NavForesee: A Unified Vision-Language World Model for Hierarchical Planning and Dual-Horizon Navigation Prediction

TL;DR

NavForesee tackles long-horizon embodied navigation by unifying Vision-Language Model planning with a dual-horizon world model. It introduces hierarchical language planning to decompose instructions and milestone-based progress tracking, coupled with short-term and long-term predictive foresight that imagines depth and semantic features. The approach is implemented on a Qwen2.5-VL backbone with dream-query mechanisms and trained via a joint, multi-task objective. Empirical results on R2R-CE and RxR-CE show competitive SR and OSR, with ablations confirming the value of both planning and dual-horizon predictions for robust navigation in unseen environments.

Abstract

Embodied navigation for long-horizon tasks, guided by complex natural language instructions, remains a formidable challenge in artificial intelligence.

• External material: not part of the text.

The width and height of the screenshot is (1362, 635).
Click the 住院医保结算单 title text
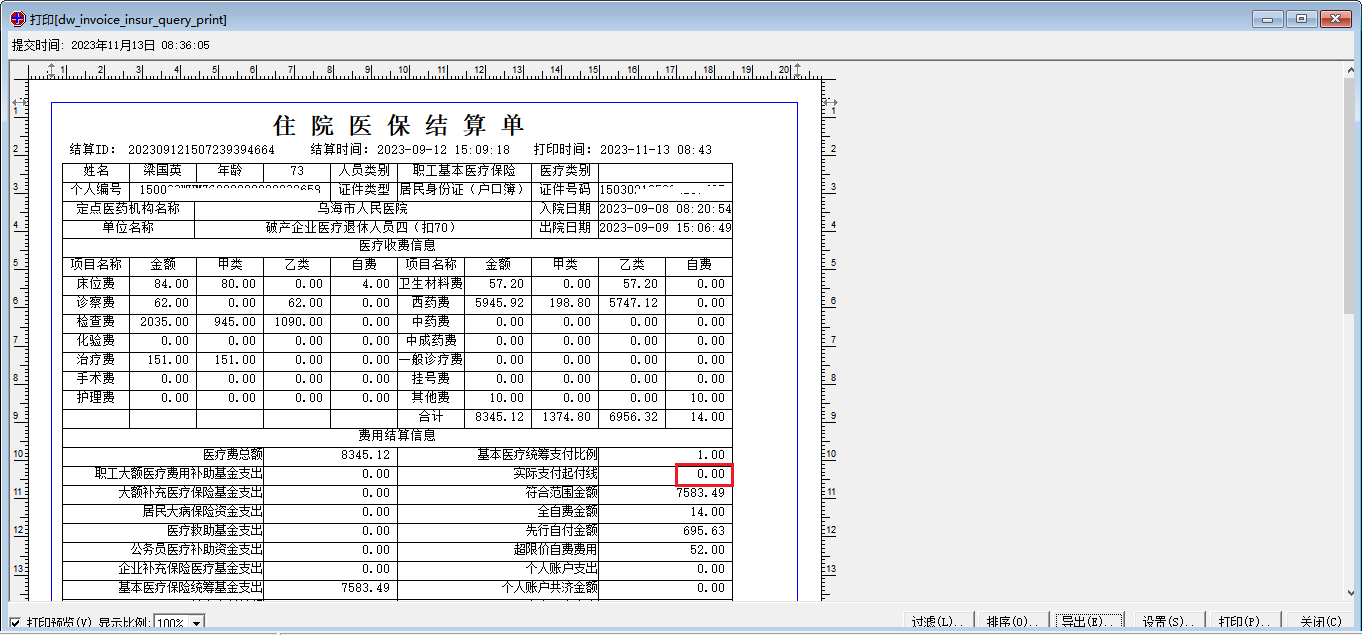pyautogui.click(x=398, y=126)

Existing agents often struggle with robust long-term planning about unseen environments, leading to high failure rates. To address these limitations, we introduce NavForesee, a novel Vision-Language Model (VLM) that unifies high-level language planning and predictive world model imagination within a single, unified framework. Our approach empowers a single VLM to concurrently perform planning and predictive foresight. Conditioned on the full instruction and historical observations, the model is trained to understand the navigation instructions by decomposing the task, tracking its progress, and formulating the subsequent sub-goal. Simultaneously, it functions as a generative world model, providing crucial foresight by predicting short-term environmental dynamics and long-term navigation milestones. The VLM's structured plan guides its targeted prediction, while the imagined future provides rich context to inform the navigation actions, creating a powerful internal feedback loop of perception-planning/prediction-action. We demonstrate through extensive experiments on the R2R-CE and RxR-CE benchmark that NavForesee achieves highly competitive performance in complex scenarios. Our work highlights the immense potential of fusing explicit language planning with implicit spatiotemporal prediction, paving the way for more intelligent and capable embodied agents.

Figures (6)

• Figure 1: VLM-driven hierarchical navigation plan dataset generation. Episodes from R2R-CE and RxR-CE are processed by Gemini 2.5 Pro, which decomposes long instructions into sub-instructions and identifies keyframe milestones. To generation of waypoint-level reasoning labels, waypoints are sampled between milestones annotated with a navigation summary, future plan, and action (forward, left, right, or stop).
• Figure 2: Overall architecture of NavForesee. The model is built on the Qwen2.5-VL-3B-Instruct backbone, integrating two complementary functionalities: (1) VLM-based hierarchical planning and (2) world model-based dual-horizon visual prediction. For hierarchical planning, textual instruction and visual observations are encoded via Qwen’s original multimodal encoders to produce auto-regressive sub-goal plans. For prediction, a position encoder encodes the agent’s relative pose, and short- and long-horizon dream queries (depth and semantic subqueries) are appended to multimodal embeddings. These queries, processed through structured attention, feed lightweight convolutional decoders for environmental predictions and an MLP head for navigation actions.
• Figure 3: Short-term depth and semantics predictions. From top to bottom: frames with timestamps, future ground truth frames with timestamps, future depth prediction for future frames, semantics predictions for future frames. Semantic features are DinoV2 features and visualized by a pretrained segmentation head. Instructions: UP the stairs. Turn to the left and enter into the second open door on the left. Walk towards the foot of the bed. Turn right and enter the open door to the bathroom
• Figure 4: NavForesee’s geometric-semantic feature imagination across different motion modes. The model accurately predicts environmental dynamics in straight motion, generalizes effectively to turning scenarios, and infers detailed object geometry and depth distribution from minimal visual input, such as a brief glimpse into a room
• Figure 5: Hierarchical planning examples generated by NavForesee for the instruction "Go up the stairs and straight forward the doorway. Turn right, move forward, and enter the doorway on the right. Move forward into the bedroom and stop in front of the toilet". From top to bottom: frames with timestamps, global navigation map, and navigation planning outputs. NavForesee accurately identifies milestones along the route, summarizes completed sub-instructions, and generates the next sub-instruction in accordance with the instruction context.